What makes Amanda stand out for me is how perfect Porcaroli is. Porcaroli is born to be a star. Why hasn’t she been the leading lady in more films? She also blends in like a painting with the Italian fields and houses you’d only see on the front page of Architectural Digest. They’re the kind of houses you see and wonder “who lives there!”. It’s an unbelievably summer-y film that you’d put on in the evenings after a day of drinking wine and listening to the most summer coded album you could think of (for me, this year I will definitely be blasting Taylor Swift’s “Lover”). If anything, Amanda makes me want to take a trip to Italy and swim in as many pools as possible, just like Burt Lancaster in The Swimmer.

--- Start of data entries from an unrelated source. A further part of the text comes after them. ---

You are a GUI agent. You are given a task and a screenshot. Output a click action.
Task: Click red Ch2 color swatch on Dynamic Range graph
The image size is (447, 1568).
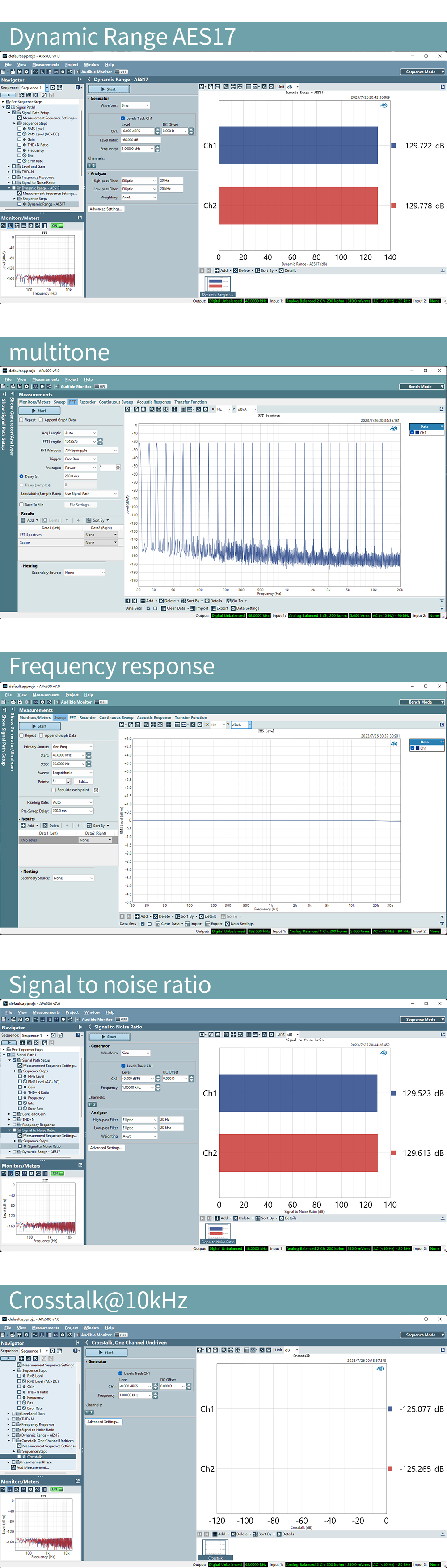coord(393,206)
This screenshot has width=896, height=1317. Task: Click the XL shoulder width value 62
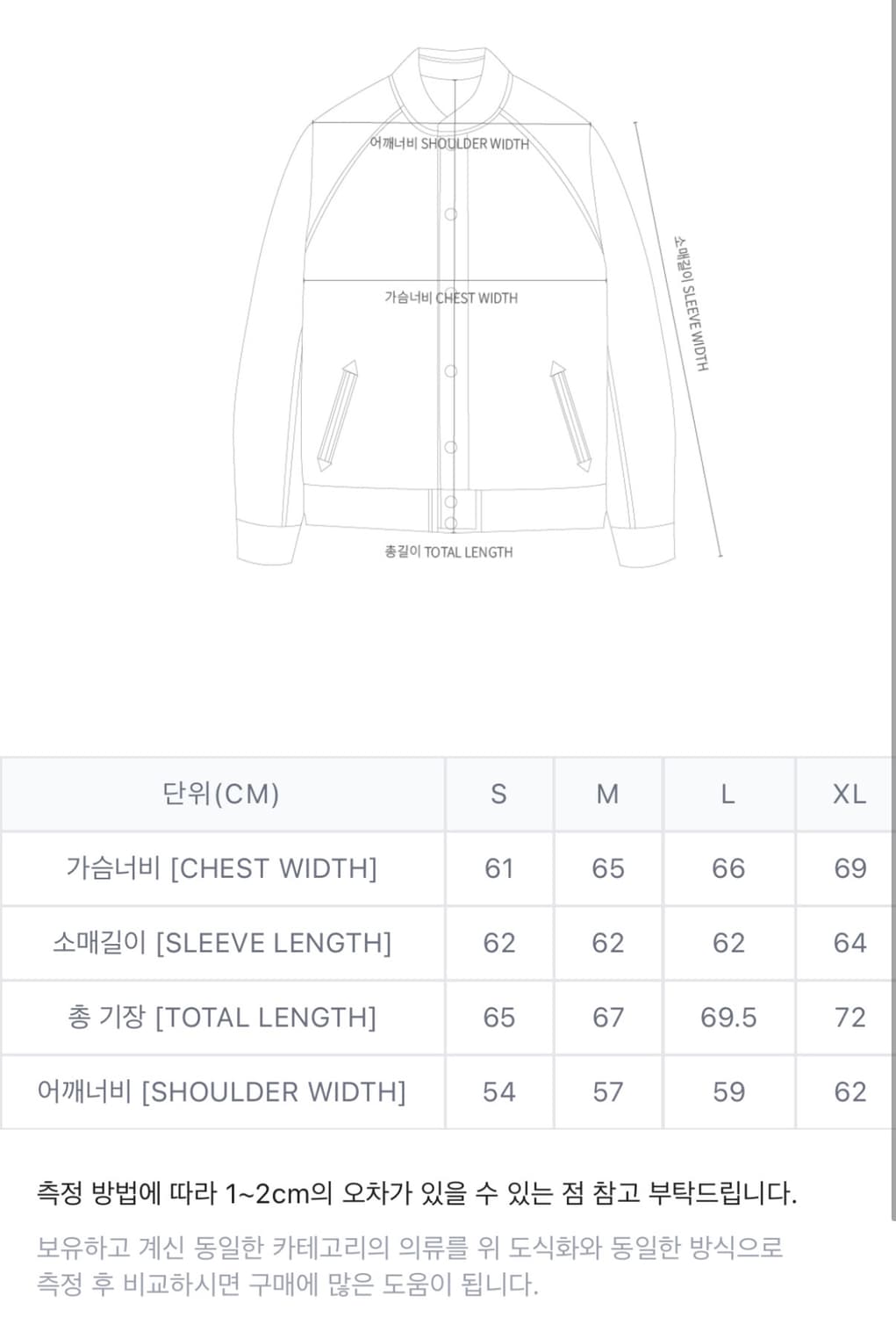pos(849,1092)
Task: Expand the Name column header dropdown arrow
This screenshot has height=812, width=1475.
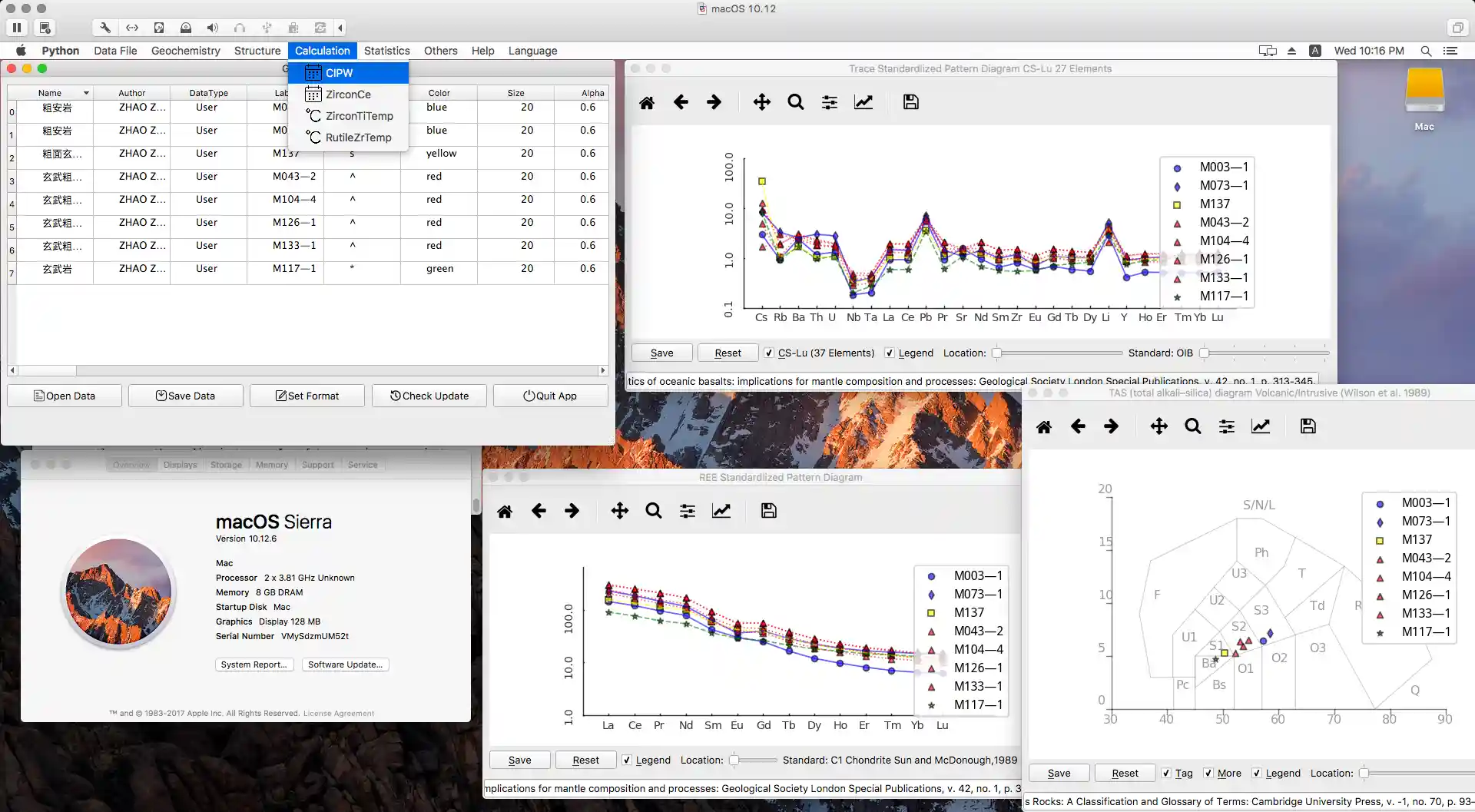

Cavalli knows this genre extremely well, and knowing this is her first ever feature length, I really can’t wait for what comes next. I want more of Amanda, but I would adore seeing how she’d portray an early 20s woman or teenager too. There’s clear influence from other similar films that focus on a female lead. It fits perfectly in the sub-genre of coming of age films, alongside the likes of Girlhood, Welcome to the Dollhouse, and Love According to Dalva. Womanhood should be empowering and full of adventures, but it’s perfectly okay to feel lonely and isolated. It’s normal. Give us more features that are about introverted women who just want to be loved!


Amanda will be released in cinemas and on Curzon Home Cinema in the UK on 2 June, 2023, and in US theaters on July 7.